I live a happy life.
To my biggest surprise nothing can through me off for a long time. Deceptions, feeling of rejection, anger, sadness, loneliness, nothing seems to stick anymore.
I remember being in New York. I was alone in the penthouse apartment floaded with sunlight. I was crying. I would sit on the stairs and cry. I would stand up at the window, look at the statue of liberty and whip. I would lay down on the sofa and stare at the ceiling.
I had it all! The apartment, the car, the outfit of a life on track. I had the fun nights in Manhattans, the home cooked meals with friends, the gym, the paycheck. And still sadness was sticking.
Now I can see that I was feeding it with interpretations, internal stories, my outlook on life.
So what is the difference?
I believe mainly two things have changed:
First, like if I had developed the negative roll, I see life differently. I see all situations, bad or good as opportunities, opportunities to experience and learn. And, if there is something I enjoy in life it is learning. This shift didn’t happened in a day but really started when I said to myself “Is there an other way to experience life?” That question alone brought to me a series of encounter that changed my life and my vision.
Second. Now, I use my emotions like if they were little flashing lights on a car board. Sadness is not a companion anymore; it is merely a nice refreshing shower.
I still experience uncomfortable situations and I feel emotions rising and kicking but I know two reassuring things:
One: I have been through it before and I overcame it.
Two: if it’s too overwhelming, I can retreat and switch it off. Yes just like that. I go to my place, I sit and I am me doing the best I can. I will deal with it but I take a little time off. As soon as I am alone, I am peaceful. It’s like those white flags or like we say when we are kids: “Thumbs up” (at least here in France). When you are in a game, it means, stop. Usually you stop the game to discuss the rules.

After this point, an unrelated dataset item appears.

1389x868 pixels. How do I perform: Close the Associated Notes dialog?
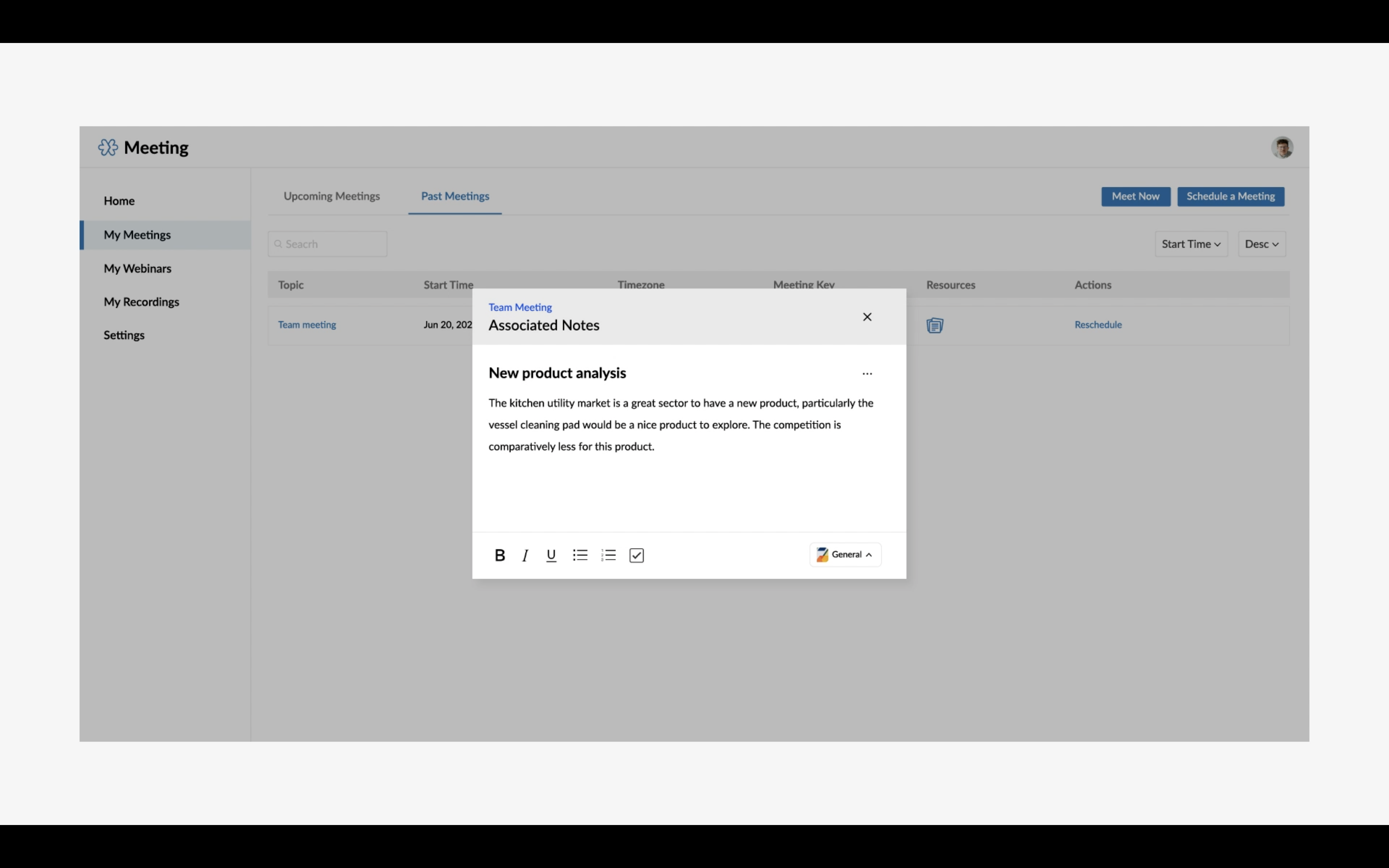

Now when I feel a negative emotion, I know it’s a signal. What does it mean? What triggered it? Is it an interpretation, an old vision or do I have to change a way, act differently?
I still have old patterns glued to my brain but even if I don’t stress on it, I know I will tackle it when the time is right.
I can’t give a definition of happiness yet but contrasts in my life give me hints as how to describe it.